[Opening RECORD EXTRACTS section]
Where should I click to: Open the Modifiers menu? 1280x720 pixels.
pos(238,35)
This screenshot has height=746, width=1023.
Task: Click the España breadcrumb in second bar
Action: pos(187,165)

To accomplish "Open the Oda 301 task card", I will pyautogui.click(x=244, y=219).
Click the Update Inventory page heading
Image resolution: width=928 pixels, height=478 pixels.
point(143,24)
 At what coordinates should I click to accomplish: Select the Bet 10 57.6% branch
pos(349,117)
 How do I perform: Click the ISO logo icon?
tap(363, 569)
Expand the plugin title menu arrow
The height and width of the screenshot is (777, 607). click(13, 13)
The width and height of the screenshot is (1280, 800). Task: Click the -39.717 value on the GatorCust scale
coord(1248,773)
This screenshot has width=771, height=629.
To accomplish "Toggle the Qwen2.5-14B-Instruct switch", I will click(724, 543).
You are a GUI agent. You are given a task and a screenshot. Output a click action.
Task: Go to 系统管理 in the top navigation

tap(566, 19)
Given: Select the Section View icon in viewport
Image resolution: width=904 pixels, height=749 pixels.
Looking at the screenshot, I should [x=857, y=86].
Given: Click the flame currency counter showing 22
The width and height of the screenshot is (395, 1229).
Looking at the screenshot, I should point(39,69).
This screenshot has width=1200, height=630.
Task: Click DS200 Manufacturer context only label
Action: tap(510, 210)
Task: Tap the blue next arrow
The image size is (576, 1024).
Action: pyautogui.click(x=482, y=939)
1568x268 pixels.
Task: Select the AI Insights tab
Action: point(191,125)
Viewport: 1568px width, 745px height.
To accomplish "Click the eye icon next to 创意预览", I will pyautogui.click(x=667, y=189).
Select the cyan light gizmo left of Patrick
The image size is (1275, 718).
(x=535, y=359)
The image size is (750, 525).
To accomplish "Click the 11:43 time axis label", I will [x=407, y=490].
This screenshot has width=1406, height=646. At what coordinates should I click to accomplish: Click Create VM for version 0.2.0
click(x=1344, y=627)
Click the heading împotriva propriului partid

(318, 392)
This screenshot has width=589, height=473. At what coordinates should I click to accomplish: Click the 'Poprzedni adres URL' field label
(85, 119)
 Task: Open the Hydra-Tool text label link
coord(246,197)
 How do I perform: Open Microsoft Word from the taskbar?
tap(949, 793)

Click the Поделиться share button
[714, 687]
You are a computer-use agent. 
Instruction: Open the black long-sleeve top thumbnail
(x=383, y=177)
[Closing RECORD EXTRACTS section]
- _WORK TO COMPLETE_: Output only an exact transcription of the lines above from the one with "Task: Go to 系统管理 in the top navigation" up to and including the one with "Task: Tap the blue next arrow".

- _ANSWER TO THIS TASK_:
Task: Go to 系统管理 in the top navigation

tap(566, 19)
Given: Select the Section View icon in viewport
Image resolution: width=904 pixels, height=749 pixels.
Looking at the screenshot, I should [x=857, y=86].
Given: Click the flame currency counter showing 22
The width and height of the screenshot is (395, 1229).
Looking at the screenshot, I should point(39,69).
This screenshot has width=1200, height=630.
Task: Click DS200 Manufacturer context only label
Action: tap(510, 210)
Task: Tap the blue next arrow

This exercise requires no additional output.